Like most musical instruments, the flute can be used to perform nearly any style of music. However, there are a few genres in which the flute is more commonly played. This tube-shaped device is a part of the woodwind family and is known as the oldest musical instrument in human history.
One of the quietest instruments in a symphony orchestra, but one of the most essential, is the flute. The highest notes are played on the flute or its cousin the piccolo. One of Mozart's most famous operas was called The Magic Flute, in which the instrument has a prominent role. Western flutes are held to the side, with musicians blowing across a small hole just above where the instrument rests on their chin. It is actually closed at the top of the tube. Most classical flutes are made of metal.
Flutes are common instruments in Eastern countries such as India, China and Japan. But these types of flutes differ from Western flutes in that they are oftentimes played from one end of the open tube, blowing air through to the bottom opening of the instrument. These flutes usually aren't made out of metal, but a more natural substance like wood or bamboo.
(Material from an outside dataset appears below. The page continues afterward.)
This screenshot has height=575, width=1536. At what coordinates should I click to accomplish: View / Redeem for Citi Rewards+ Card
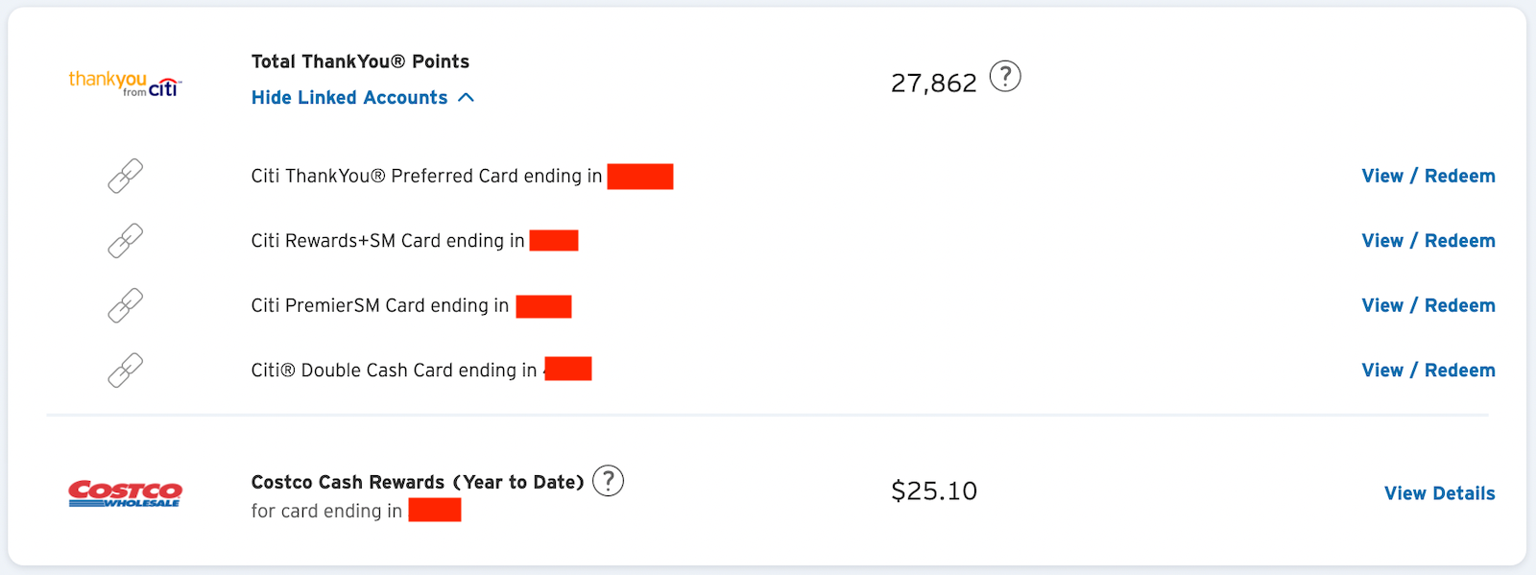[1428, 241]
Unlike the tabbed buttons on the Western flute, Eastern flutes generally have small holes that alter the instrument's note when covered by the fingers in various patterns.
Jazz and Other Styles
All types of music may incorporate the flute, be they Western or Eastern styles. Jazz musicians may play the flute to achieve higher notes than what is possible with any other instrument. Even rock bands have been known to use flutes, notably Ian Anderson of Jethro Tull. In modern music, many indie artists have used the flute to achieve softer melodies for their quieter songs, such as Sufjan Steven's use of flute in The BQE and Come On Feel the Illinoise. And even before the colonization of America, Native American flutes were played. Today, New Age artists still make music on Native American flutes.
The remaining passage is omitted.